Inforcer supports SSO integration for multiple tenants with Microsoft 365 using SAML. This allows client administrators to authenticate using their existing Microsoft credentials and self-provision access without needing manual onboarding from an account manager.
By setting up SSO in inforcer, you ensure that user access to Inforcer inherits the same identity security controls applied within Microsoft Entra ID.
Why SSO Matters
Centralized Identity Management
Users authenticate with their Microsoft 365 credentials, eliminating password sprawl and reducing credential risk.
Stronger Security
SSO enforces Microsoft security controls including:
Multi-Factor Authentication (MFA)
Conditional Access policies
Risk-based sign-in
Identity Protection policies
Access to Inforcer is therefore governed by the same Zero Trust principles protecting the Microsoft tenant.
Seamless User Experience
One login session grants access to:
Microsoft 365 workloads
Inforcer platform
No additional passwords. No duplicate identity stores.
Rapid Deprovisioning
Disable a user in Microsoft 365, and their Inforcer access is immediately revoked.
This ensures proper identity lifecycle management and supports joiner/mover/leaver processes.
Compliance & Auditing
Because authentication is centralized:
Sign-in logs remain in Entra ID
Access is governed by Conditional Access
RBAC aligns to least-privilege principles
Audit trails support regulatory requirements
SSO Setup Overview (SAML)
Full walkthrough:
https://docs.inforcer.com/en/articles/11660249-setup-single-sign-on-sso-between-inforcer-and-microsoft-365-via-saml
Important Design Notes
In the demonstration video:
A security group named inforcer-sso is used to scope access.
This is ideal for tenants with Entra P1/P2 licensing.
For Microsoft 365 Business Standard tenants, assignment must be done per-user (group-based app assignment is a licensing limitation).
Breakglass Access: In my professional opinion, it's best practice to keep one user as an admin and not integrate into SSO. This ensures ease of access if the SAML Certificate expires and users lose access.
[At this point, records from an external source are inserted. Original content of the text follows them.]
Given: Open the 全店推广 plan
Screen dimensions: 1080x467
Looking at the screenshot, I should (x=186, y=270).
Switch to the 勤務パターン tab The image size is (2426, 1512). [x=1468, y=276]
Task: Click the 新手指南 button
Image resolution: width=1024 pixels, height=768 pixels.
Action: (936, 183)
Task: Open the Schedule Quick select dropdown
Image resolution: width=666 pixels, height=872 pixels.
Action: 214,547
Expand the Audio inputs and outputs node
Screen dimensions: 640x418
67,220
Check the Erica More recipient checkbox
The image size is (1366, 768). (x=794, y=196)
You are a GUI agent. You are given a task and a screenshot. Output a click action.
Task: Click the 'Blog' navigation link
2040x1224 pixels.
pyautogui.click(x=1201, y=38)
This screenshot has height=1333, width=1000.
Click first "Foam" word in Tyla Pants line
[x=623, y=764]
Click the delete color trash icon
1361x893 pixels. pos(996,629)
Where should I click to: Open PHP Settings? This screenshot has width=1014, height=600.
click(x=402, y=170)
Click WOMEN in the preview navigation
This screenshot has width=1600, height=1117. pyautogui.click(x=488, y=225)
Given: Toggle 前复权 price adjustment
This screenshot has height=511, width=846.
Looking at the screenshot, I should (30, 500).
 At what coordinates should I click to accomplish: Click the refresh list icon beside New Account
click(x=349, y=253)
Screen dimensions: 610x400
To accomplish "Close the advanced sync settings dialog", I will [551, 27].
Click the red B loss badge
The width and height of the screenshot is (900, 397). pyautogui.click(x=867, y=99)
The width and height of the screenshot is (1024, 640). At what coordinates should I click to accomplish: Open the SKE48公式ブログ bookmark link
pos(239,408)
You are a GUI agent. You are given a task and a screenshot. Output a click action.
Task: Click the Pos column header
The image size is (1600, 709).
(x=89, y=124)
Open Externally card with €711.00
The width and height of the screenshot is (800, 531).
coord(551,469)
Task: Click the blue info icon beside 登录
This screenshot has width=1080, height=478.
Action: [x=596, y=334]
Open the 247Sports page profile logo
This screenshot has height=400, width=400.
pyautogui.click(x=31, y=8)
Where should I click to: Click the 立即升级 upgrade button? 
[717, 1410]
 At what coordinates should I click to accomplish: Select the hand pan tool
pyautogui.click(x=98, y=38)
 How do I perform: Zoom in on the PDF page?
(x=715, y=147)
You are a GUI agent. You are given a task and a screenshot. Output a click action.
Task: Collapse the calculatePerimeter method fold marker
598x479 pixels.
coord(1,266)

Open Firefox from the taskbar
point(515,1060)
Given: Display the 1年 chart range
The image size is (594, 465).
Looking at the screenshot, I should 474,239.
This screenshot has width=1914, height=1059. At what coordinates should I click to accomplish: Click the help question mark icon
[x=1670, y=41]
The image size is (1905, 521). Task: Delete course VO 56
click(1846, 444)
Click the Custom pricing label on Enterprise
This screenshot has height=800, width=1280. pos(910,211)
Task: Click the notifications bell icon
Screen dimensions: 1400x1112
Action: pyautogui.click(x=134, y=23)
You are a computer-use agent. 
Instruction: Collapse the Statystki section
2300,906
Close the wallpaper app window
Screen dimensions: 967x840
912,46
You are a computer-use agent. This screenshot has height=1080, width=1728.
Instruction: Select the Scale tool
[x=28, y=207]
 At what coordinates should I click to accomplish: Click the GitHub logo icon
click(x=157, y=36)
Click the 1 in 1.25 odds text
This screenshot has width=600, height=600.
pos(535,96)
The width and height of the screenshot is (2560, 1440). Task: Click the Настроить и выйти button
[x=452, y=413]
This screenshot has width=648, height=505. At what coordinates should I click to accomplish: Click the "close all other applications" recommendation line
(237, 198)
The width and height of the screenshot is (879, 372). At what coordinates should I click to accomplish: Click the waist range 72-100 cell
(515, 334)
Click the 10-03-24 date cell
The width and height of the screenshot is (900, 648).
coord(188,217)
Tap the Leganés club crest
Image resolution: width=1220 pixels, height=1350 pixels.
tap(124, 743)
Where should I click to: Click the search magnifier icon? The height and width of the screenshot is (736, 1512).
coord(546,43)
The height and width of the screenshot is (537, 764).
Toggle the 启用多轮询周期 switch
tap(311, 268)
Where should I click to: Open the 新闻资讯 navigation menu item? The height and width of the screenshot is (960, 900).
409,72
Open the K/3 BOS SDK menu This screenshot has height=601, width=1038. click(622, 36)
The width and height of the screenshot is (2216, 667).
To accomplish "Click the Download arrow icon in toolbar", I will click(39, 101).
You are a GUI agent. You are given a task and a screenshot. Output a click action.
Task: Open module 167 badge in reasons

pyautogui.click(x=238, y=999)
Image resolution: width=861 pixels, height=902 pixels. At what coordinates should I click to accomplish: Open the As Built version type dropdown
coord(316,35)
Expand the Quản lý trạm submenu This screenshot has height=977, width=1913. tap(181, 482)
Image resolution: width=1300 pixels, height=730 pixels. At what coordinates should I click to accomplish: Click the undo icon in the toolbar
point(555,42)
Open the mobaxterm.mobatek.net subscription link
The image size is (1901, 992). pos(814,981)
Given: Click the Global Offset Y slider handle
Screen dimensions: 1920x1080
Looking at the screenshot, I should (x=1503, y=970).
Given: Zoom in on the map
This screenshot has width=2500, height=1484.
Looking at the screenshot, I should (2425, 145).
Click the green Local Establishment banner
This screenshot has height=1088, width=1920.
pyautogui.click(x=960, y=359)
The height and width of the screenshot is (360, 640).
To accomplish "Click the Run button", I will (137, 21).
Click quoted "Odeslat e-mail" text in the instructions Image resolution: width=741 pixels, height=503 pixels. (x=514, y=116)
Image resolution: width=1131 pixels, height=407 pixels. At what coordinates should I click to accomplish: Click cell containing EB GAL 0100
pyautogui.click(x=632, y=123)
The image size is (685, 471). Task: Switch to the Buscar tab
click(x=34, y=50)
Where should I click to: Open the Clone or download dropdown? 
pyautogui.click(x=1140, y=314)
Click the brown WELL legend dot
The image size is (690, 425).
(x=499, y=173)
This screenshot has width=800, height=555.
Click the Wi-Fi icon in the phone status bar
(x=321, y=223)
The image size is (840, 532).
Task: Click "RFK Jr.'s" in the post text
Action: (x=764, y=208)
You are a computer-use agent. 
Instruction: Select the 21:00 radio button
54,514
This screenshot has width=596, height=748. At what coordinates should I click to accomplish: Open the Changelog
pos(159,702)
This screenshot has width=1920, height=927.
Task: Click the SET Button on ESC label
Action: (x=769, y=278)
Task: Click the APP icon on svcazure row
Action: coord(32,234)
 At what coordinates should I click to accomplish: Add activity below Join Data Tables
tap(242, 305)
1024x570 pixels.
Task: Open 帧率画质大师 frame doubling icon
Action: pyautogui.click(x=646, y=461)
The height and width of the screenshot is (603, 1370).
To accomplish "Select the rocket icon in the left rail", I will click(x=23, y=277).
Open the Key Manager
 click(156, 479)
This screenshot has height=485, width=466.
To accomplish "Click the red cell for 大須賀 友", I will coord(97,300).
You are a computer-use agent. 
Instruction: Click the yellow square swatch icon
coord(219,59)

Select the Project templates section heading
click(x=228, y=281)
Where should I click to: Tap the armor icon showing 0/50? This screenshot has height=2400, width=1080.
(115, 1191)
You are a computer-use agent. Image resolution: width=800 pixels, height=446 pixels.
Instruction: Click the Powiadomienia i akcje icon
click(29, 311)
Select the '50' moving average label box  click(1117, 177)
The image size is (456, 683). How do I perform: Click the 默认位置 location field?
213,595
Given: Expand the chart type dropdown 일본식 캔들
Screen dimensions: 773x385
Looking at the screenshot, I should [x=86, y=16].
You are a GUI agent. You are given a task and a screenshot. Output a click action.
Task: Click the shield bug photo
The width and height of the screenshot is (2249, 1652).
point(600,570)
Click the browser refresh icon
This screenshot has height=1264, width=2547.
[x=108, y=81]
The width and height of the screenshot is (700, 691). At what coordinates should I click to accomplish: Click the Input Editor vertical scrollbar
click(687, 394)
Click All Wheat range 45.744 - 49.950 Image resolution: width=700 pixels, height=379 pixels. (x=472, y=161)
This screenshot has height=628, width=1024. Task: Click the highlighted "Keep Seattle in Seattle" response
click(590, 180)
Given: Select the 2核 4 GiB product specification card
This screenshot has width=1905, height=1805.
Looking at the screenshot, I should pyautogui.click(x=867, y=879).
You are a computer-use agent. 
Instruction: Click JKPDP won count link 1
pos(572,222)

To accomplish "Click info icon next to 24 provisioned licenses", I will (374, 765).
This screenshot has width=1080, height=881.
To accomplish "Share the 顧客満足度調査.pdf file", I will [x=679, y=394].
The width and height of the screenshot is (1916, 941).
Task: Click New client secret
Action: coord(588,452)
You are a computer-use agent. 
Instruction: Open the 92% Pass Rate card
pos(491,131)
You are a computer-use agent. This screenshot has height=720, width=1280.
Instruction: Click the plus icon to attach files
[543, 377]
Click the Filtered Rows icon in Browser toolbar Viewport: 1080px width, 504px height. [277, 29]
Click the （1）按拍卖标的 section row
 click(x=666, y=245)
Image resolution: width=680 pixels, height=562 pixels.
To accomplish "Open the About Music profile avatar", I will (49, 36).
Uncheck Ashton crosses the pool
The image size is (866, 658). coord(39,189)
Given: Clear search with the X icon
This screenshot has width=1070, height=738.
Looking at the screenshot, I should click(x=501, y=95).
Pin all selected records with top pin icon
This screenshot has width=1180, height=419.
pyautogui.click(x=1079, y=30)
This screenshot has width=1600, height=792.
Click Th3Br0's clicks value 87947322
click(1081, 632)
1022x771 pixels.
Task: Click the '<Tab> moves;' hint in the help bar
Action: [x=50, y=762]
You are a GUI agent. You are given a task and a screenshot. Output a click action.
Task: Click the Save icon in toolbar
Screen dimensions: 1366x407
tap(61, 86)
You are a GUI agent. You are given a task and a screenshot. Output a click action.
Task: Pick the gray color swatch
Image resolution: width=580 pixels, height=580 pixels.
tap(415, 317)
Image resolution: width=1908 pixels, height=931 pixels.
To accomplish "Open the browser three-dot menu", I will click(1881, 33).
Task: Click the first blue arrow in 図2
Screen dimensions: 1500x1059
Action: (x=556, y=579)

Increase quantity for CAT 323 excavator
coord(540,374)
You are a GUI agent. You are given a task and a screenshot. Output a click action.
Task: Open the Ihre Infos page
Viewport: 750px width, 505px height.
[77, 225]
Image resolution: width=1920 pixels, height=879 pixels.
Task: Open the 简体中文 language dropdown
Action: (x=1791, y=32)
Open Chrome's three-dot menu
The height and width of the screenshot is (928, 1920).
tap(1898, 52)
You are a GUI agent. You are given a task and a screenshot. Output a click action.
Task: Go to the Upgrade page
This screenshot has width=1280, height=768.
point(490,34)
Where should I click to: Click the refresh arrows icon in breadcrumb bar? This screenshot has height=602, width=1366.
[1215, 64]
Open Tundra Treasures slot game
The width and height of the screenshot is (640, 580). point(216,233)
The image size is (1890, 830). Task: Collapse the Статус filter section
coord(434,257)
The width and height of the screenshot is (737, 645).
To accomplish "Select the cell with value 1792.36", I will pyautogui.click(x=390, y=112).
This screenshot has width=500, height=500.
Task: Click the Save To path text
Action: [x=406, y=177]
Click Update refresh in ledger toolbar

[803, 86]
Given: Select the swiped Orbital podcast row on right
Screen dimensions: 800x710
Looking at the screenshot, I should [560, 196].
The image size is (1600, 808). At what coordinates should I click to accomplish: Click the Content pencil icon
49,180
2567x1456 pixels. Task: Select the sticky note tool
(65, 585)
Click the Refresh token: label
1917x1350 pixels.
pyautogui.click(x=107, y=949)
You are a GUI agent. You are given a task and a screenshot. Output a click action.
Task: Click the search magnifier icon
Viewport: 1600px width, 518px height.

How to Setup SSO Walkthrough
Thinking through RBAC and the Roles:
Microsoft recommends RBAC as a foundational security best practice for all cloud environments, including Microsoft 365
Think in terms of operational separation:
1️⃣ Architect Role (Administrative)
Intended For:
Security Architects
Senior Engineers
Platform Owners
Capabilities:
Create and modify baselines
Define best practices
Manage tenant configurations
Assign roles to other users
High-level access decisions
This role carries strategic control over policy design and governance.
2️⃣ Engineering Role (Operational)
Intended For:
Day-to-day operations teams
Deployment engineers
Technical support teams
Capabilities:
Align tenants to baselines
Push policies
Review configuration drift
Execute operational changes
Limitations:
Cannot create or modify baselines
Cannot change global architecture decisions
This enforces separation of duties between design and execution.
3️⃣ Read-Only Role (Reporting & Business Visibility)
Intended For:
Technical Account Managers (TAMs)
Sales Engineers
Business Operations
Capabilities:
View configurations
Generate reports
Review compliance posture
Limitations:
No modification rights
No baseline changes
No tenant configuration changes
This enables business insight without operational risk.